An outlook developed, over the first four centuries of the Christian era, known as “supersessionism,” or “replacement theology.” This held that the ‘new covenant,’ based on faith in Jesus, replaced the ‘old covenant,’ between God and the Jews. According to this understanding, the church became the focus of prophecies referring to the Jewish people. It also accompanied the increased reading of end-times scripture as symbolic and allegorical. By the end of the Roman Empire in the West, the official end-times mood had changed significantly. Literal and predictive interpretation of prophecy – once the dominant orthodoxy – increasingly became associated with fringe movements, even with heresy.
This did not stop people from speculating. Tenth-century commentators named raiding Magyars and Vikings as fulfilments of prophecy. End-times excitement and anxiety mounted as the Year 1000 approached.
This accelerated during the Crusades when Islamic armies were identified as end-times actors and Jews were slaughtered in Rhineland cities. Later, medieval popes and emperors quarried prophetic scripture for accusations to throw at each other (usually the accusation of being Antichrist).

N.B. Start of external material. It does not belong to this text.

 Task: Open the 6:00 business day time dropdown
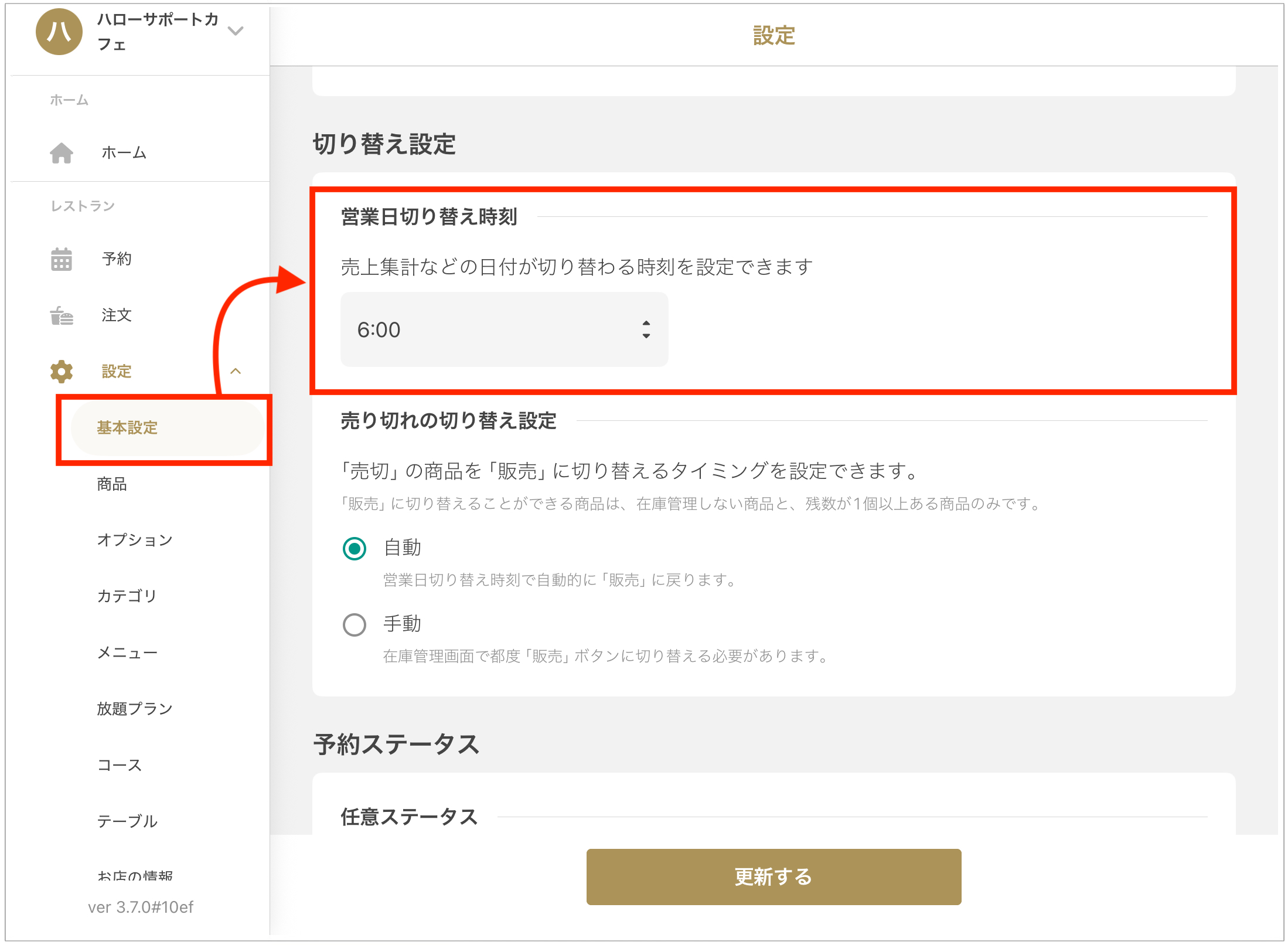[504, 329]
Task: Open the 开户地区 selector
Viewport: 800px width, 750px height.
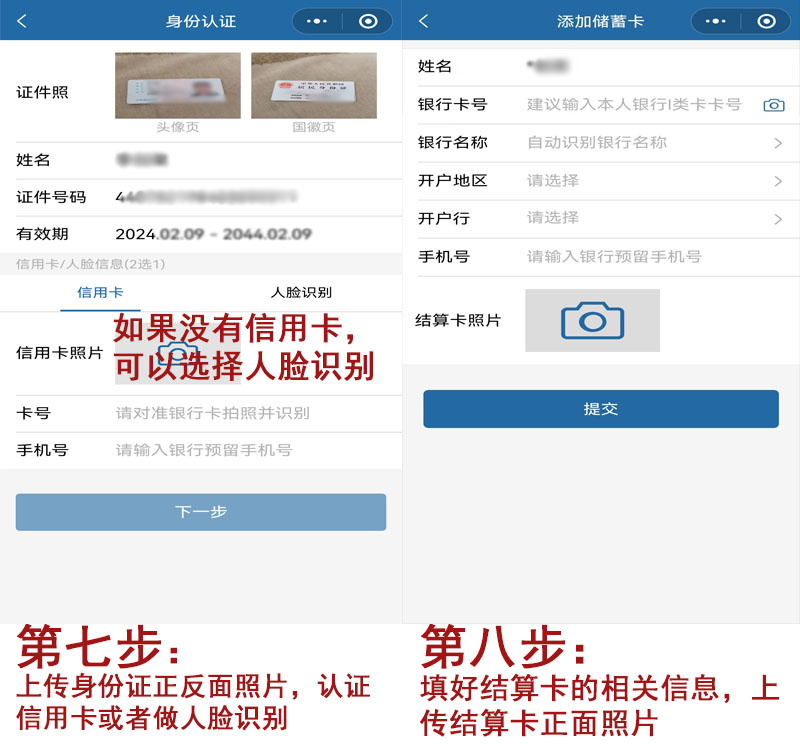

At the Reformation, many Protestants rejected official Catholic views of prophecy as allegorical, sure they lived in the ‘last days’ – with the pope being Antichrist. Radical Anabaptists established ‘New Jerusalems’ in anticipation of the second coming. As Britain spiraled into civil wars in the 1640s, eschatological excitement increased, only to be dashed when the monarchy was restored in 1660.
The same outlook was taken to New England, entering the cultural DNA of what became the USA. In the nineteenth century, the idea emerged of ‘the rapture,’ the belief that the ‘true church’ will be removed from the earth shortly before a time of ‘great tribulation’ preceding the return of Christ.
In the twentieth century, the establishment of the State of Israel and the Cold War galvanized prophetic study – especially in the USA – with many Christians identifying Israel as a fulfillment of end-times prophecy. For some, in the Cold War, eschatology justified opposition to nuclear disarmament. The prophecy was interpreted in ways that were in line with Cold War outlooks and Western perspectives. As this occurred, end-times beliefs increasingly became associated with the political right. This is by no means inevitable, but it often continues to be the case.
The ‘end times’ are ‘now times’?
Since 2020, the pandemic has led to claims that it has end-times significance. Anti-vaxxers have included some who identify vaccination as part of an emerging Antichrist international order. This has been amplified by conspiracy theory-culture and social-media algorithms.
In the face of an imminent end-time, the urgent need to address climate change can be presented as irrelevant. After all, if the second coming is close, there is little urgency. Indeed, the climate threat may be part of an end-times judgment.
These beliefs are highly significant because, in an increasingly polarized political climate, the way they are being deployed impacts on elections. This is especially so in the USA, where evangelicals (even through reducing in numbers) punch well above their weight due to the extent of their ideological homogeneity and turnout. And many globally are influenced by ideas that originate in the USA.
Today, a particular way of interpreting prophecy is more politically influential than at any time since the Cold War. This is driving much of the worldview of the Christian’ evangelical right.’ It is important that this is recognized in order to discuss this subject with and within the Christian community. Recognition does not imply agreement with this way of interpreting scripture. However, ignoring it, or simply dismissing it, may prove to be a major error.